(554d) Acetic Acid Removal From the Hydrolysate Using Reactive Extraction In a Membrane Extractor/Reactor

Lipscomb, G., University of Toledo
Stewart, F. F., Idaho National Laboratory

Production of bioethanol from lignocellulosic biomass requires pretreatment of the biomass to hydrolyze hemicellulose, separate lignin and reduce cellulose crystallinity. During the pretreatment by dilute acid hydrolysis, several grams of acetic acid per liter of hydrolysate is generated. Acetic acid needs to be removed from the hydrolysate since it can dramatically reduce the efficiency of the subsequent fermentation step by inhibiting enzyme activity. Lime treatment, the current method of hydrolysate detoxification, consumes significant quantities of calcium hydroxide, involves solids handling and does not produce any valuable products.

We propose to remove the acetic acid with an alternative process whereby acetic acid is extracted into 1-octanol in a membrane extractor and reacted with 1-octanol in situ using a membrane containing an embedded catalyst to yield 1-octyl acetate. Acetic acid concentration in the hydrolysate will be reduced from 12.5 g/L to < 1 g/L. The product ester will be removed periodically from the organic phase. The product has very good solvent properties and can be sold to improve process economics.

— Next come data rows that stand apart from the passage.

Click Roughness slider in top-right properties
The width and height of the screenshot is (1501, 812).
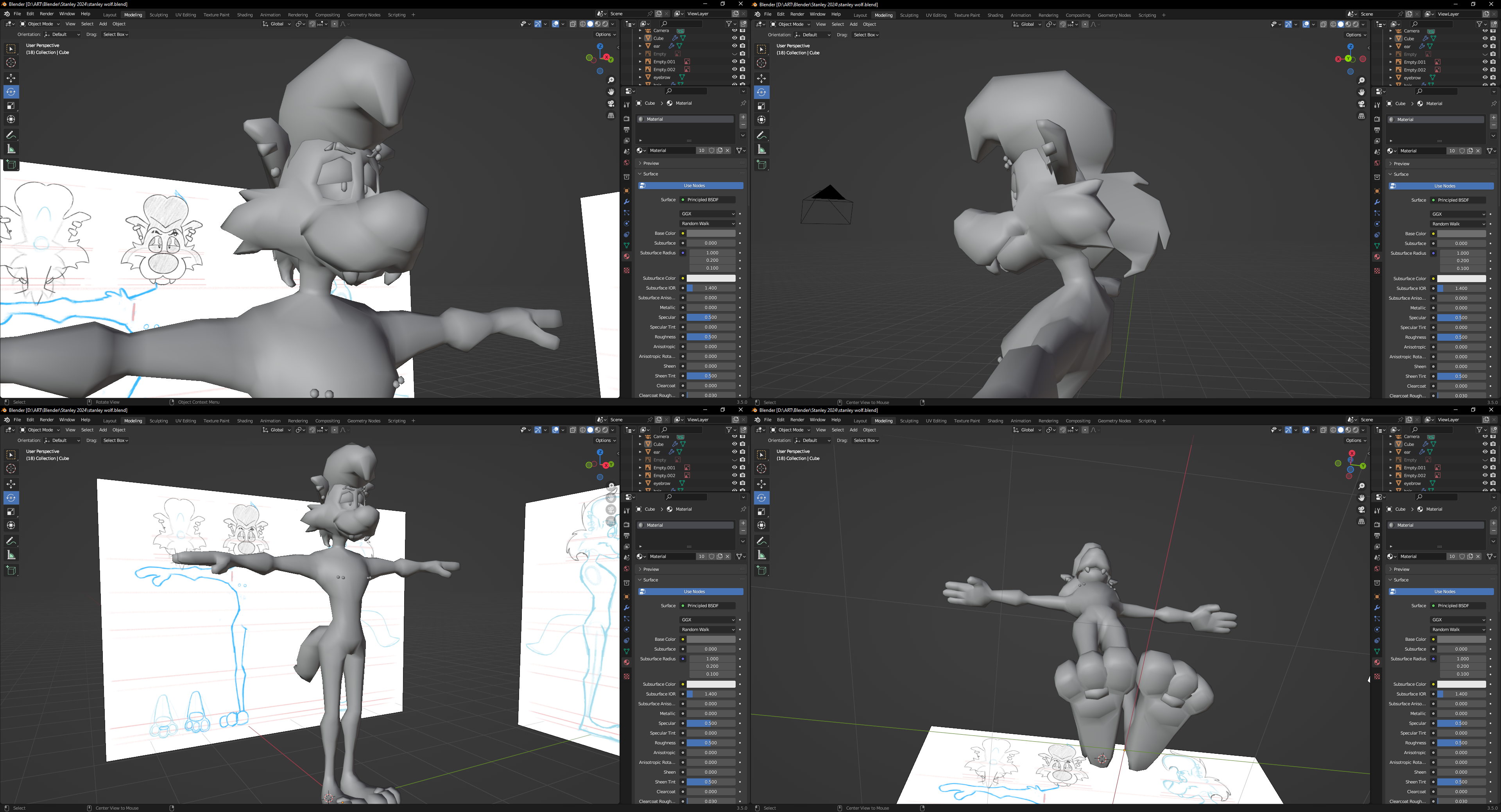1461,337
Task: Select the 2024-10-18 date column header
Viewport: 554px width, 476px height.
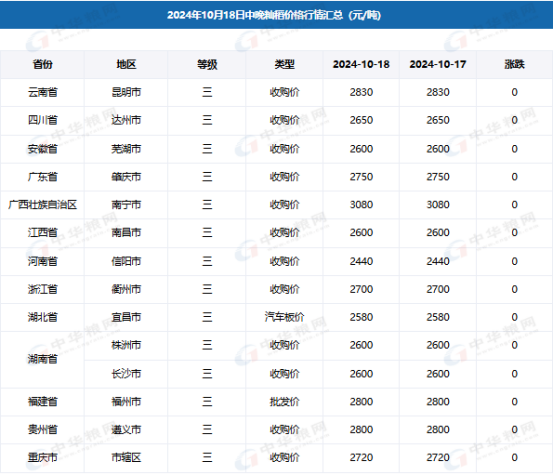Action: click(361, 64)
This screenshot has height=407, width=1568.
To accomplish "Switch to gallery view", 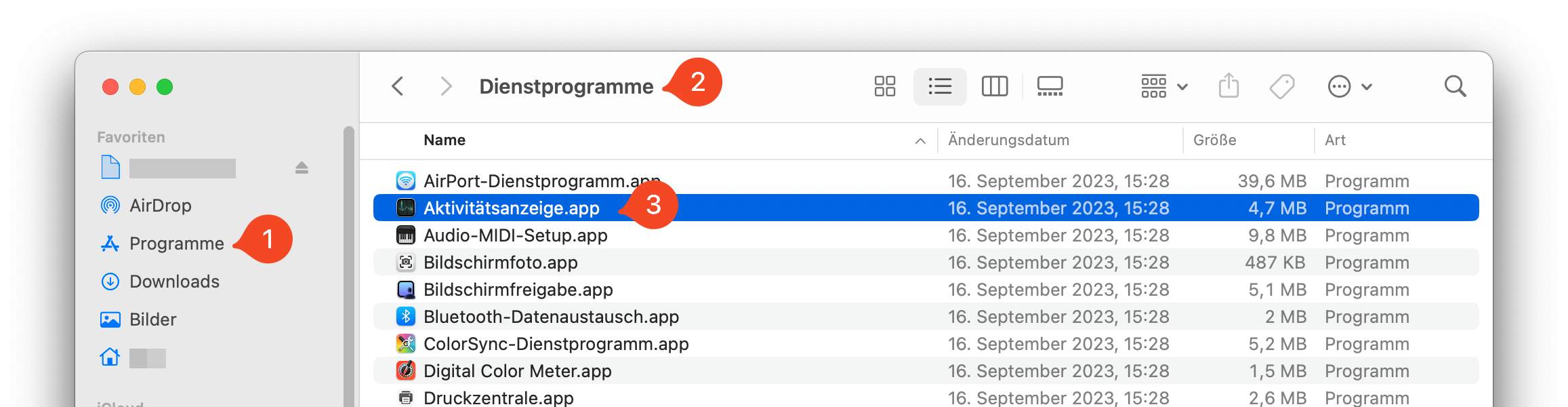I will [x=1050, y=87].
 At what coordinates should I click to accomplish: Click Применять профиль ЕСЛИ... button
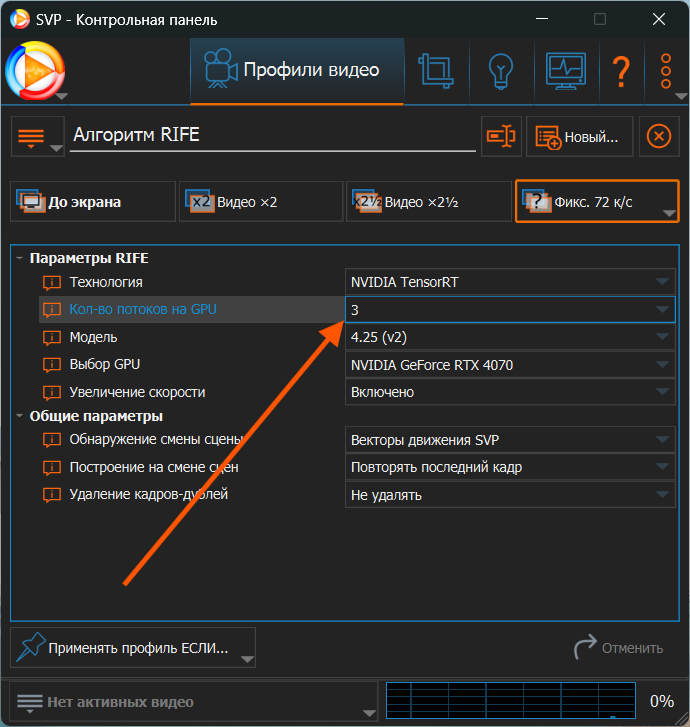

In our study, we prepare membranes with a suitable catalyst (initial efforts utilize strong acid ion exchange resins) embedded in the membranes to achieve extraction and reaction in a single step. The effects of catalyst concentration, operating temperature and flow rates are investigated to optimize the performance of the process. Thus, the membrane extractor/reactor removes acetic acid from the hydrolysate and produces a valuable by-product in an environmentally friendly process.